# [SHORT TASK 1]
Please copy, from the records only, the part that opens with the line containing "780x546 pixels. Task: Select" and closes with the line containing "Uncheck the Кресло", keeping both of those lines.

The first step to protect against port scanning is to shut all unused ports on what can be a targeted computer, such as a server. Many server operating systems come with multiple ports open to provide a service, such as TCP port 80 for HTTP, or TCP ports 20 and 21 to provide FTP traffic. If the server is not providing FTP service, for example, make sure you disable TCP port 20 and 21.
Scanning a network and its hosts to discover live hosts, open ports, and operating system version is called fingerprinting. Two types of fingerprinting exist:
- Active fingerprinting: Actively probing hosts and analyzing the nuances of the reactions and replies of those hosts to pinpoint which operating systems and applications are running on that host.
- Passive fingerprinting: Instead of sending packets to the targeted hosts, the hacker passively monitors the network traffic to determine the operating system in use.
A ping sweep, also known as an Internet Control Message Protocol (ICMP) sweep, is a basic network scanning technique used to determine which IP addresses map to live hosts (computers). A ping sweep consists of ICMP echo requests (pings) sent to multiple hosts, whereas a single ping consists of ICMP echo requests sent to one specific host computer. If a given address is live, that host returns an ICMP echo reply. The goal of the ping sweep is to find hosts available on the network to probe for vulnerabilities. Ping sweeps are among the oldest and slowest methods used to scan a network. Moreover, firewalls limit the capability of an outside ping sweep to penetrate inside the corporate network.
Network Sniffer
In an Ethernet LAN, promiscuous mode is a mode of operation in which a network interface card (NIC) can receive and read every data packet that is transmitted. Promiscuous mode is the opposite of nonpromiscuous mode. When a NIC is operating in promiscuous mode, it passes all the traffic it receives to the CPU. When the NIC is not operating in promiscuous mode, it passes only the traffic whose destination MAC address matches the NIC MAC address to the CPU. Therefore, by operating in promiscuous mode, a NIC can then see more traffic than it would ordinarily be programmed to see.
A packet sniffer is a software application that uses a NIC in promiscuous mode to capture all network packets sent across a LAN. Packet sniffers work only in a single collision domain unless a switch is compromised or an attacker launches a Layer 2 attack, such as Address Resolution Protocol (ARP) spoofing or a content-addressable memory (CAM) table overflow. These Layer 2 attacks are discussed in the “Mitigating Layer 2 Attacks” section in Chapter 7, “LAN, SAN, Voice, and Endpoint Security Overview.”

# [DATA TO PROCESS]
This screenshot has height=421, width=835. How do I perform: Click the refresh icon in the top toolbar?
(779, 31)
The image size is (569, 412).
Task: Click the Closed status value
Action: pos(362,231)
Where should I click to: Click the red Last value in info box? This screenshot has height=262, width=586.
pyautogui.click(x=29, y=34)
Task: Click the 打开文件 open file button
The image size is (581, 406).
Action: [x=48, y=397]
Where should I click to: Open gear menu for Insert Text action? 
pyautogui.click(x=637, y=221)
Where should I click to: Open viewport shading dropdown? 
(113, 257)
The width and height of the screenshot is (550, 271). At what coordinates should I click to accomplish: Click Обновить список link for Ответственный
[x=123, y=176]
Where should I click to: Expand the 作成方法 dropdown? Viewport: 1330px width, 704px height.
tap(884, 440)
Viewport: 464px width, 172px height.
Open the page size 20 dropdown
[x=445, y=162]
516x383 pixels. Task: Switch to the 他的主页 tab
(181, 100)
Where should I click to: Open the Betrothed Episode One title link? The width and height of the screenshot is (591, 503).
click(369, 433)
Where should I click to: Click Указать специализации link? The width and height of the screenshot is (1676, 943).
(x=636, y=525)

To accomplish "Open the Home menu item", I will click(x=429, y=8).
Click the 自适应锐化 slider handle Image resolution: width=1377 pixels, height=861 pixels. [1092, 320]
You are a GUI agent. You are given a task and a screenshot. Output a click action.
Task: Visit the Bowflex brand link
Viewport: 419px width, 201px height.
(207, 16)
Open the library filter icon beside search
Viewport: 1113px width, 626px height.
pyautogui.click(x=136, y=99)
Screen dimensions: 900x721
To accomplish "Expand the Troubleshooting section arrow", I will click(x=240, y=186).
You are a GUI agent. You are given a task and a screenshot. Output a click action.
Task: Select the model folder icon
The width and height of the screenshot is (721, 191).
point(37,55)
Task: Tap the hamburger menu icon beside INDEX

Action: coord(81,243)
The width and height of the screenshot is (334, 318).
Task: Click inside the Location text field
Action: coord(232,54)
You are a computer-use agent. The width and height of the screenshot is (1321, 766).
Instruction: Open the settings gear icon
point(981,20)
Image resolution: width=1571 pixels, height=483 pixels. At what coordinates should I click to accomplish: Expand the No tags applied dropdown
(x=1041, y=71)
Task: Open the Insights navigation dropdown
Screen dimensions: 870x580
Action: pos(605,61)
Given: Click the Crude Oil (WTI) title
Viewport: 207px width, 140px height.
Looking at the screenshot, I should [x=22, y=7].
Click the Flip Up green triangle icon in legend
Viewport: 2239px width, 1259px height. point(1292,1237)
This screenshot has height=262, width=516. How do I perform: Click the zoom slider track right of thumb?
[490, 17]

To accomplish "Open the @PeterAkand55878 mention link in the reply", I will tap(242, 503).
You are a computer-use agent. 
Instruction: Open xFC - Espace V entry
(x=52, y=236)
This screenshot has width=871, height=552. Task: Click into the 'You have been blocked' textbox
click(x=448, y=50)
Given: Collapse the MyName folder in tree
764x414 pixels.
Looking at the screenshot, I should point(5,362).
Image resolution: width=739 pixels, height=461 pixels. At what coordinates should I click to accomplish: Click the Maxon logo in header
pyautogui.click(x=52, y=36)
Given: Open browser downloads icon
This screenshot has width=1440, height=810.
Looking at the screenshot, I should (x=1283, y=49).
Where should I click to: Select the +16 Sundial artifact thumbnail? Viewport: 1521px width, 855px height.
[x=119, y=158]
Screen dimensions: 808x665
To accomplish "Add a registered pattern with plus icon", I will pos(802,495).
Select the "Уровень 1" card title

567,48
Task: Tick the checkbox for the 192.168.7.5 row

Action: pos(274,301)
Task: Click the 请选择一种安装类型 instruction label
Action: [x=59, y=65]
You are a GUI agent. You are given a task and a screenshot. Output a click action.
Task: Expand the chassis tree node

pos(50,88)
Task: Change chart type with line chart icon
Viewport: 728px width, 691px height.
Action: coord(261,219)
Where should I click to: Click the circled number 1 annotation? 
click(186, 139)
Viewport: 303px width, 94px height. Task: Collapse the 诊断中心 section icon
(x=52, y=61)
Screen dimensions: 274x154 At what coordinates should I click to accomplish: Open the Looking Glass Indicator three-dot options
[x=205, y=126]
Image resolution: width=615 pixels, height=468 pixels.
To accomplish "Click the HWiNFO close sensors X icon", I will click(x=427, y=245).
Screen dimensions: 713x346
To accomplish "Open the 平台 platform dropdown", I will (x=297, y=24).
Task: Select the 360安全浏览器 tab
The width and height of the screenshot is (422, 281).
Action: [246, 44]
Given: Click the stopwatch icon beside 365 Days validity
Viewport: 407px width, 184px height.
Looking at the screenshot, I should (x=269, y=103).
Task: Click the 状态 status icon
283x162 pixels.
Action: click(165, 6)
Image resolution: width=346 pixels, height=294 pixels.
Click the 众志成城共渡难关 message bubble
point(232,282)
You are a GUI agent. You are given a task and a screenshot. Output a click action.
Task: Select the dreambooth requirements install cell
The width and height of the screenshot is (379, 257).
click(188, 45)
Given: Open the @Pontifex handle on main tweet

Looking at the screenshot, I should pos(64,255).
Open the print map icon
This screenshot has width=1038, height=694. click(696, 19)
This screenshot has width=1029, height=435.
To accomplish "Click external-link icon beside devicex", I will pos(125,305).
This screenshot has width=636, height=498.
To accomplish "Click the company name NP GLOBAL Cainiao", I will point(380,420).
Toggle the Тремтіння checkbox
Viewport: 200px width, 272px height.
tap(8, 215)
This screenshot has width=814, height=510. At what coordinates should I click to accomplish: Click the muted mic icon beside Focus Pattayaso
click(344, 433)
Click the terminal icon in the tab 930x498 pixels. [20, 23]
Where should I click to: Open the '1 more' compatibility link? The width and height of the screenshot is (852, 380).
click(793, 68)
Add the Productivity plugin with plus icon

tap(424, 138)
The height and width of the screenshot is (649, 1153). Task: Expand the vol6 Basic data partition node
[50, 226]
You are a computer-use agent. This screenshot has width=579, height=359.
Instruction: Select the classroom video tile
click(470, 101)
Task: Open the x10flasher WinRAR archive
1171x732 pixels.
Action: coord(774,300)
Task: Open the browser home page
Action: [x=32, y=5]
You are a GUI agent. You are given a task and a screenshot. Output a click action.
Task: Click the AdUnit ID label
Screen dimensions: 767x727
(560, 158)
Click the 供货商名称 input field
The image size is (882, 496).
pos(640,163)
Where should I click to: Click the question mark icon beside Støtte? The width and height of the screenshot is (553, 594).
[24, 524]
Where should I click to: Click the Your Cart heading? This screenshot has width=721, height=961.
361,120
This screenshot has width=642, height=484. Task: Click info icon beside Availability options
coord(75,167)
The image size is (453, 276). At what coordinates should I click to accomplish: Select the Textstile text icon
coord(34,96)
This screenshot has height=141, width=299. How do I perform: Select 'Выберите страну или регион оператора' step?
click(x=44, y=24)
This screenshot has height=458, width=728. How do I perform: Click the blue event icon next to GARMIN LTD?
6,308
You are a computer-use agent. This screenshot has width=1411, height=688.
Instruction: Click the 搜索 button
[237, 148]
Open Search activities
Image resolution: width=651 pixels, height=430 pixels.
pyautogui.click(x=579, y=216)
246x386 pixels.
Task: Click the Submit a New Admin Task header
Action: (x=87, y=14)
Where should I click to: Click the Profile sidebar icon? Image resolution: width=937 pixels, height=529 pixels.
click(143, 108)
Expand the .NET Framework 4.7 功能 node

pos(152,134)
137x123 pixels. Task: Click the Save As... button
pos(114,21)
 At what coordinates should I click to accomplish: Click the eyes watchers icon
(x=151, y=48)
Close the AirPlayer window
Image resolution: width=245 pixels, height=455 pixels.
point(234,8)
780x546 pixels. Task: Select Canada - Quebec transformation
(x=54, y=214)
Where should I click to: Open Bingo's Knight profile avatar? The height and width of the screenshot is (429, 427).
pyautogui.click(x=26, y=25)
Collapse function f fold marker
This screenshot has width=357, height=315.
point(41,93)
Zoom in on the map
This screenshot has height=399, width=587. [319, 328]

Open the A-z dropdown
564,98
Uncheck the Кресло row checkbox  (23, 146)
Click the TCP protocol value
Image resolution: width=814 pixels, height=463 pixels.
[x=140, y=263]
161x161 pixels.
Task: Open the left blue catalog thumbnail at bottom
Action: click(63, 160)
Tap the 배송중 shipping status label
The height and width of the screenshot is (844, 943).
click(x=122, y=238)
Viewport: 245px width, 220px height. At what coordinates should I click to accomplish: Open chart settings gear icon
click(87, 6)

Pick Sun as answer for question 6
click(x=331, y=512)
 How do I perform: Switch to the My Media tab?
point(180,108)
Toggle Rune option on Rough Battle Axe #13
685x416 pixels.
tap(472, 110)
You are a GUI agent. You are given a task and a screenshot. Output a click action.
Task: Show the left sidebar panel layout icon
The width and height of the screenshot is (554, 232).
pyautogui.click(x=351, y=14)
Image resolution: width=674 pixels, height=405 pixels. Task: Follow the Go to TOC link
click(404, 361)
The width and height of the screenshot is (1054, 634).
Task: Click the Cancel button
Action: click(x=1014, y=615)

# [SHORT TASK 2]
Repeat, word for word, the part of the port scanning passage that opens with the words containing "Scanning a network" and closes with "system in use.".

# [TASK ANSWER 1]
780x546 pixels. Task: Select Canada - Quebec transformation
(x=54, y=214)
Where should I click to: Open Bingo's Knight profile avatar? The height and width of the screenshot is (429, 427).
pyautogui.click(x=26, y=25)
Collapse function f fold marker
This screenshot has width=357, height=315.
point(41,93)
Zoom in on the map
This screenshot has height=399, width=587. [319, 328]

Open the A-z dropdown
564,98
Uncheck the Кресло row checkbox  (23, 146)

# [TASK ANSWER 2]
Scanning a network and its hosts to discover live hosts, open ports, and operating system version is called fingerprinting. Two types of fingerprinting exist:
- Active fingerprinting: Actively probing hosts and analyzing the nuances of the reactions and replies of those hosts to pinpoint which operating systems and applications are running on that host.
- Passive fingerprinting: Instead of sending packets to the targeted hosts, the hacker passively monitors the network traffic to determine the operating system in use.